Não dá para defender baderneiros de qualquer bandeira, sob a ótica da liberdade de expressão e do direito de ir e vir

Já faz um ano que uma turba de malfeitores depredou as três sedes dos Poderes da República, em Brasília. Não dá para defender baderneiros de qualquer bandeira, sob a ótica da liberdade de expressão e do direito de ir e vir.

Passados estes quase 400 dias, houve comemorações ou referências oficiais ao acontecimento, e não faltaram exageradas conclusões políticas para tirar partido da situação.

Na verdade, alguém mandou quebrarem tudo para que fossem convocadas as Forças Armadas para colocar ordem na situação e criar uma oportunidade para uma intervenção militar e, talvez, um golpe de Estado, com a consequente implantação de outro governo federal. Acontece que isso não teria sido bom para o País, para nossas instituições, e tampouco para nossa democracia.

Embora muitos entendidos critiquem a atuação do Supremo Tribunal Federal, nesse e em outros casos políticos, não dá para esquecer que havia muita gente “grande” torcendo para que o Lula não assumisse.

Eu, aqui com meus botões, que já vi tanta coisa engraçada acontecer  nos últimos tempos neste Brasil velho de guerra, avalio, de cabeça fria, que aquela bagunça toda não estava certa e nem foi adequada para caracterizar uma luta política pela conquista do poder.

Também não tenho certeza se a soltura do Luiz Inácio aconteceu dentro dos preceitos legais. Afinal, prendem e soltam tanta gente injustamente que nem existem mais lógicas processuais em certos casos, quando a justiça é interpretativa.

Outro dia, assisti a uma entrevista de um juiz de primeira instância na TV, dizendo que o julgamento é um ato técnico do julgador e ocorre de acordo com a letra fria das leis vigentes. Será que acontece sempre assim, em todos os casos/processos? Vale não esquecer que os senhores ministros do Supremo sempre foram e continuam sendo indicações políticas de competência exclusiva do Presidente da República, e de que nunca, na História deste País, o Senado Federal rejeitou algum nome indicado para a Suprema Corte.
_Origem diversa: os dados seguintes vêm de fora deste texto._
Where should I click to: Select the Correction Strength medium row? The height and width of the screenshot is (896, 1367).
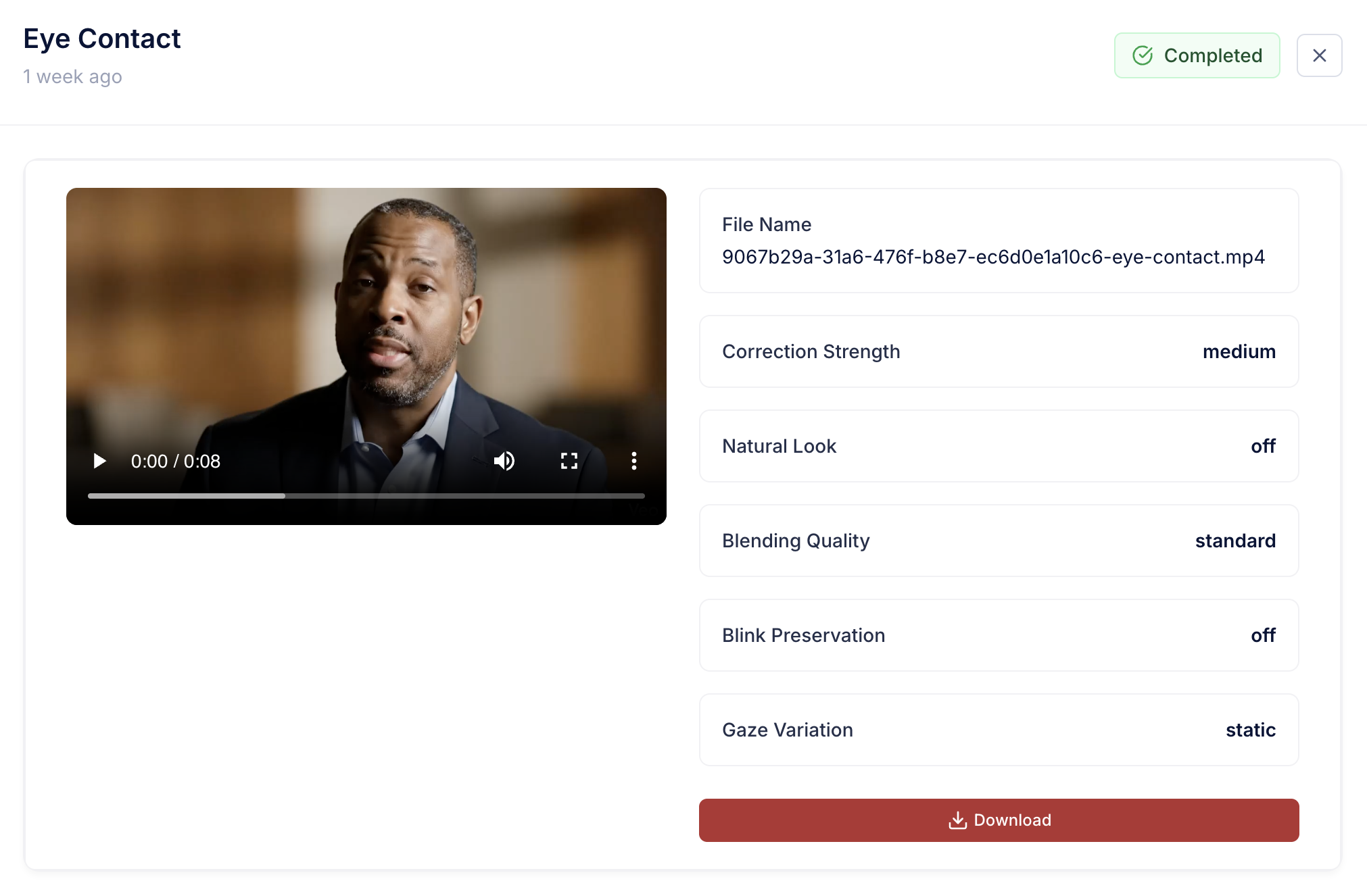coord(999,351)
Tomara nunca mais aconteçam outros “oito de janeiro” e que continuemos deixando para a maioria do nosso povo o livre-arbítrio de eleger os seus governantes, até para poder cobrar e substituí-los, pelo voto, quando assim o desejarem. E se foi tentativa de golpe, deve ter sido um caminho perigoso e irresponsável, para construir um caos político e administrativo, que acabou levando os burros pra água e alguns para a cadeia.